On April 26, the Supreme Court by a majority of six to four had overturned its majority ruling of June 19 last year which had ordered an investigation by the tax authorities into three foreign properties in the name of the wife and children of Justice Isa.
Consequently, the exercise conducted by the Federal Board of Revenue (FBR) was rendered null and void since the fresh order, which came on a set of review petitions, recalled and set aside the June 19 verdict.
Says the ruling enables judges to evade accountability
Through the appeal, the government has requested the apex court to set aside the registrar office’s objections to the curative review petition. The appeal has been filed on behalf of President Dr Arif Alvi, the federal government through the law secretary, Prime Minister Imran Khan, Law Minister Dr Farogh Naseem, Adviser to the PM on Accountability Shahzad Akbar and legal expert of the Assets Recovery Unit Zia-ul-Mustafa Nasim.
The appeal states that the April 26 majority judgement has sufficiently closed the doors of the judicial accountability in general and the accountability of Justice Isa in respect of the allegations and information which has come on record besides it is also against the principles of judicial independence and the fundamental rights of the “judged” by the people at large with regard to access to justice and the right to life.
The majority judgement has also diluted the standards of judicial accountability rather a shield has been provided to the judges of the superior courts to hide behind the doctrine of judicial independence only to evade judicial accountability, the appeal argues.
The concept of judicial independence is not primarily meant for the benefit of individual judges but the doctrine of judicial independence is meant for the benefit of the judged and for securing the interests, rights and benefits of the entire society, it says.
The majority judgement is also against the Islamic and modern jurisprudence and also against the high ethical and moral principles envisaged in the Code of Conduct for judges of the superior courts, the appeal says.

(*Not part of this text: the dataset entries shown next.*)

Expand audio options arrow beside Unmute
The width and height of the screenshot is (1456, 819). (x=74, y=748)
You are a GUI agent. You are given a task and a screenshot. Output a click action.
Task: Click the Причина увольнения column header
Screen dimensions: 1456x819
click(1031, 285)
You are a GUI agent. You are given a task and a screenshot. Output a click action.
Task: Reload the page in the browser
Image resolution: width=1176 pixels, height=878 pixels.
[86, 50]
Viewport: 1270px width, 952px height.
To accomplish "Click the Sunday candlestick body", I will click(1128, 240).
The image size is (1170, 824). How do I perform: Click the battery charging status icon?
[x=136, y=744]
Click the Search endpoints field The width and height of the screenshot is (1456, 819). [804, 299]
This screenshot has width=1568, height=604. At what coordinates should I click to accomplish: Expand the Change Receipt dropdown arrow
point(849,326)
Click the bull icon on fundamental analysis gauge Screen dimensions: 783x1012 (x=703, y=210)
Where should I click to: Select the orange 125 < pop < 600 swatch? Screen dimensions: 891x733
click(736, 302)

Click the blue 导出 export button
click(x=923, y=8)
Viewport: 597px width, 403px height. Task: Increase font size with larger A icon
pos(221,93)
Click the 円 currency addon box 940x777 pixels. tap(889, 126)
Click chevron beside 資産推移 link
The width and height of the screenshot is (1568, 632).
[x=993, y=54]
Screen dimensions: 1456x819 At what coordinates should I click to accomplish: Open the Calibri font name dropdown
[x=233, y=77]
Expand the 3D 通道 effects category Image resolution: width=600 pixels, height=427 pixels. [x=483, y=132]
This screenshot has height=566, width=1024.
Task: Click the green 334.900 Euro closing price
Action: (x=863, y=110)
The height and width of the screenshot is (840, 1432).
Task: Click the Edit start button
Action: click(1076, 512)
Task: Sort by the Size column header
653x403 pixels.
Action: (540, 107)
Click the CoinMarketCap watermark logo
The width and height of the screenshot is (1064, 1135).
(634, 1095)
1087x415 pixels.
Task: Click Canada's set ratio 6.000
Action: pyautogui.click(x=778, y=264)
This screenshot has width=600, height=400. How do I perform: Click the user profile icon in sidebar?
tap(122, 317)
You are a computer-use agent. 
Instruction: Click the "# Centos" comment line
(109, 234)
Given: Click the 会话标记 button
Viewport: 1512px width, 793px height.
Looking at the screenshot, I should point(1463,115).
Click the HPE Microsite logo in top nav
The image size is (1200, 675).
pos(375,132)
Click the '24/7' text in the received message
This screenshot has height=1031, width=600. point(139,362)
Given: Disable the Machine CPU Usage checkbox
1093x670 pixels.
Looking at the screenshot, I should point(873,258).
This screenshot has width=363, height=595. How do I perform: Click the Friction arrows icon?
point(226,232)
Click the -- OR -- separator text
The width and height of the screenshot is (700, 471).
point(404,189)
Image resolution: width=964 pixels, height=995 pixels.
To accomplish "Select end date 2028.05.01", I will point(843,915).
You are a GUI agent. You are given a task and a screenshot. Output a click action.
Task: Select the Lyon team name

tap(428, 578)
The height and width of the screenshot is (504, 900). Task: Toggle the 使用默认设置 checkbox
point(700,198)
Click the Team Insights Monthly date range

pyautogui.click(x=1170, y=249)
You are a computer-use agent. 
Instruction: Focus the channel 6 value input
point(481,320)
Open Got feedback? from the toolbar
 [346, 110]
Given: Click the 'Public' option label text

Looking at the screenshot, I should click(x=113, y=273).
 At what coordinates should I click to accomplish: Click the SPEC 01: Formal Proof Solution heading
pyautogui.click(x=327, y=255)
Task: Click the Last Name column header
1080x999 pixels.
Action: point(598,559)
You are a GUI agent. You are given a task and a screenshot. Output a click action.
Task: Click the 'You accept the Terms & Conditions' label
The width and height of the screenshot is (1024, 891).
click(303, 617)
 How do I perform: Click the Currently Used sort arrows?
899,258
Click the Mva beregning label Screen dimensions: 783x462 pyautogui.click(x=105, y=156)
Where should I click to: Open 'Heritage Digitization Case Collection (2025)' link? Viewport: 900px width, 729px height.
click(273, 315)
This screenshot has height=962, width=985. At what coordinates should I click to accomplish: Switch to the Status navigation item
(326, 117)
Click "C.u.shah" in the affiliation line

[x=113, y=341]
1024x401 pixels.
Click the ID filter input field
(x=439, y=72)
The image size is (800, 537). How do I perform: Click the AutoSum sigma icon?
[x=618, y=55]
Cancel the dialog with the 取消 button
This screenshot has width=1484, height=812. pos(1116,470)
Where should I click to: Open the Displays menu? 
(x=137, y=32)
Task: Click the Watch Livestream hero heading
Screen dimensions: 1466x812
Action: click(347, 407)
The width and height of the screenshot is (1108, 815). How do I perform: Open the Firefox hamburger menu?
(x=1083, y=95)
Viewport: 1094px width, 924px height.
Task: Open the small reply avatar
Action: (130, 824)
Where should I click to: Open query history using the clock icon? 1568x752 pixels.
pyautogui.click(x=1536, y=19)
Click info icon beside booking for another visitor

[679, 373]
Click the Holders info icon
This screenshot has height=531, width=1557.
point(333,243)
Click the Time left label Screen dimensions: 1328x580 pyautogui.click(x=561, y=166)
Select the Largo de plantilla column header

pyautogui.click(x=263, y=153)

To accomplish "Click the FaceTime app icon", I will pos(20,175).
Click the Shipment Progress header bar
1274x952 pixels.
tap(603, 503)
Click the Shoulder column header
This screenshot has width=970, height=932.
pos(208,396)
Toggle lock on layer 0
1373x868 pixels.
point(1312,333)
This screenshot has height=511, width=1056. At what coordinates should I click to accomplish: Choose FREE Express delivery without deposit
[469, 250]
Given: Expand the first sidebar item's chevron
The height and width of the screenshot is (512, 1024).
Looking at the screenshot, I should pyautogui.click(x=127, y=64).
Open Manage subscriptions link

The majority judgement also fails to emphasize that the duty of the officials, judges, Qazis and public servants to explain their finances and assets owes its genesis to our religion and glorious heritage, apart from being fully backed by modern jurisprudence and that the assets and finances of close relatives of public servants, officials, judges, Qazis etc. such as their spouses and dependent children are also required to be explained, the appeal emphasises.
The majority judgement has exempted a judge’s wife, whether independent or not, and his dependent children from scrutiny of their assets and finances, the appeal argues, adding that it has also granted exemption to judges of the superior courts, particularly Justice Isa, from explaining the foreign assets in the names of his wife and children, who have not been able to give any justification with regard to the sources from which three London properties were acquired, it contends.
The appeal alleges that Justice Isa was sufficiently connected with the foreign currency bank account of his wife through which the London properties were funded.
The appeal also questions the SC registrar office’s objection that scandalous language was used in the curative review petition, saying no such language was used.